CB: Dr. Woloshin, you co-authored this study with your late wife, Dr. Lisa Schwartz. She passed away from cancer in November; please accept our condolences. I know that you worked on a lot of things together, from lobbying the FDA for the drug fact box that you talked about, and I just wonder how you're feeling now that the study has been published knowing this was such a big collaboration for the two of you.

SW: We worked on this paper for almost two years. I'm very proud of the work that we did, and it's very bittersweet, because it's extremely sad and hard for me to even talk about it because the loss is so devastating. Everything I know about these issues that we've been talking about, I learned with her or from her.
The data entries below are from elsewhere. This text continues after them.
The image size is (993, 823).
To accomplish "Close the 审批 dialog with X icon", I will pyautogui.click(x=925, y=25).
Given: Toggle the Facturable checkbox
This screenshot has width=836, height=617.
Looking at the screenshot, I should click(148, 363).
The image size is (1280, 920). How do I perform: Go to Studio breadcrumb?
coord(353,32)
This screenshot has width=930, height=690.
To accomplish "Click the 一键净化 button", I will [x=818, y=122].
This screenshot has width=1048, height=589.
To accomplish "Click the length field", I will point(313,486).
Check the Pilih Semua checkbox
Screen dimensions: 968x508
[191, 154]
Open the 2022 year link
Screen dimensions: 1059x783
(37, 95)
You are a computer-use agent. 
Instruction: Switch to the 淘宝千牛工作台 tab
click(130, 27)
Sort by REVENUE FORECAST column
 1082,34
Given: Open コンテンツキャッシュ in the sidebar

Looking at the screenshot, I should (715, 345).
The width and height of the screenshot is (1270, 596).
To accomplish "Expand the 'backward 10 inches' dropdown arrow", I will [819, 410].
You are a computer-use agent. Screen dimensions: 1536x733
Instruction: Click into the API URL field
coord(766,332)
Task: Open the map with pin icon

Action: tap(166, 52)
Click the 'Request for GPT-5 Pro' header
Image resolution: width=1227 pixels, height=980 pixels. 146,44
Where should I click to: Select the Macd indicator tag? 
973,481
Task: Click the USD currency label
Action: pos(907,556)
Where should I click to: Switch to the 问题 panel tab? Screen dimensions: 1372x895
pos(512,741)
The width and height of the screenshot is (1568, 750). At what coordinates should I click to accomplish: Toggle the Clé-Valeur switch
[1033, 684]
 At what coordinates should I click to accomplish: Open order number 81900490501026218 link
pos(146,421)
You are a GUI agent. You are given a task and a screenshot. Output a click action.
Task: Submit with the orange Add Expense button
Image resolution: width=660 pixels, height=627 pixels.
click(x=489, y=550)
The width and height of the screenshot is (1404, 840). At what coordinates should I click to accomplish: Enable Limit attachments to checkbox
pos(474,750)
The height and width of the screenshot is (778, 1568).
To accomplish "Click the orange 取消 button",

The only reason I'm here today is really because she believed so strongly that medicine was being corrupted by marketing, and she wanted to do what she could to help people make good decisions and get them the information they need that hasn't been influenced by people trying to sell something. So, I'm really proud of the work. I'm really happy that the journal published this beautiful tribute to her. It means a lot to me. But I'm just devastated.

CB: It's an important legacy. We appreciate your sharing it with us.